Work order A — List every person named in the article about Sport New Zealand's new chief executive.
Work order B — According to the article about Sport New Zealand's new chief executive, since what year has Peter Miskimmin led the organization?
Work order C — Copy the article about Sport New Zealand's new chief executive from "Controversial former Rugby" up to and including "a final interview.".

Selected excerpt —
········

Controversial former Rugby Australia chief executive Raelene Castle is set to be named to the top sports administration role in the country.
Castle, 49, will replace long-serving Sport New Zealand chief executive Peter Miskimmin, who announced in August that he would be leaving the organisation he has led since 2008.
A source said Katie Sadleir, a long-time sports administration insider and former Olympian, has told at least one national sporting organisation that she missed out on the role. It was understood Sadleir and Castle were the only candidates granted a final interview.
In this craziest of years, it would seem foolhardy to rule out last-minute shocks, but if Castle was to miss out on the job, it would represent a clever misdirection play by Grant Robertson, who was this week appointed deputy prime minister, while holding on to the sport portfolio.
He had made it clear to insiders that Miskimmin's replacement would be a woman and recently appeared with Castle — who spoke via digital hook-up due to Covid-19 restrictions — at the Captain's Lunch, which celebrates female leadership in sports and business.
Castle will become Sport NZ's third CEO after Miskimmin and Nick Hill, and the first woman to lead the crown agency.

········

Excerpted data —
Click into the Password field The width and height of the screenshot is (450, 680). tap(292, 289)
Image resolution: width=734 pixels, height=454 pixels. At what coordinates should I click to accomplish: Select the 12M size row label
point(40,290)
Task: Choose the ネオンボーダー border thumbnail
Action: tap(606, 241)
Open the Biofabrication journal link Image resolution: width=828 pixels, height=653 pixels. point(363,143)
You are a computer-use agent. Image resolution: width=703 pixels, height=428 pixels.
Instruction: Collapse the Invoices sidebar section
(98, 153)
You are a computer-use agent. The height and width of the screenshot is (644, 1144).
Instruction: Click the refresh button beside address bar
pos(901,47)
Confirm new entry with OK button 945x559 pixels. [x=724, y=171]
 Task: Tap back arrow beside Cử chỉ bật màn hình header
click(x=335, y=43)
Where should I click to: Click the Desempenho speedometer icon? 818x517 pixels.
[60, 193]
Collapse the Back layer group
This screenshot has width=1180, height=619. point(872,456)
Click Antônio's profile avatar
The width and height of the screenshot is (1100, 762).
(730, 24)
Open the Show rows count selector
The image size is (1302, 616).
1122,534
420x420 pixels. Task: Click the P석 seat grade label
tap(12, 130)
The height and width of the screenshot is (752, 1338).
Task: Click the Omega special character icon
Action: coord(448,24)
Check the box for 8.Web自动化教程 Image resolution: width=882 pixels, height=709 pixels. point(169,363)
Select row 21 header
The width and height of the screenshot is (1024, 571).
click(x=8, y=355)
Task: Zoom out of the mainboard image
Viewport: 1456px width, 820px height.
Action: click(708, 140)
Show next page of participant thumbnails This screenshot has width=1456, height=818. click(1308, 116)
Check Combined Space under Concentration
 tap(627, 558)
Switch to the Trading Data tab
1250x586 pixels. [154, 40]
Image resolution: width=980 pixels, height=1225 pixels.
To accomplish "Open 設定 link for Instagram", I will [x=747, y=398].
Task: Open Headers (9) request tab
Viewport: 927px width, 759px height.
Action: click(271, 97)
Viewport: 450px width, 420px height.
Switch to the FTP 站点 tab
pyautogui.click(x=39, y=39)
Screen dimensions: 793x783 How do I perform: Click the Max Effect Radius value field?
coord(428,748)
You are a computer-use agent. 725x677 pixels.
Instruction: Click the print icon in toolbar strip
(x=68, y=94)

········

Exercise response A — Raelene Castle, Peter Miskimmin, Katie Sadleir, Grant Robertson, Nick Hill

Exercise response B — Since 2008.

Exercise response C —
Controversial former Rugby Australia chief executive Raelene Castle is set to be named to the top sports administration role in the country.
Castle, 49, will replace long-serving Sport New Zealand chief executive Peter Miskimmin, who announced in August that he would be leaving the organisation he has led since 2008.
A source said Katie Sadleir, a long-time sports administration insider and former Olympian, has told at least one national sporting organisation that she missed out on the role. It was understood Sadleir and Castle were the only candidates granted a final interview.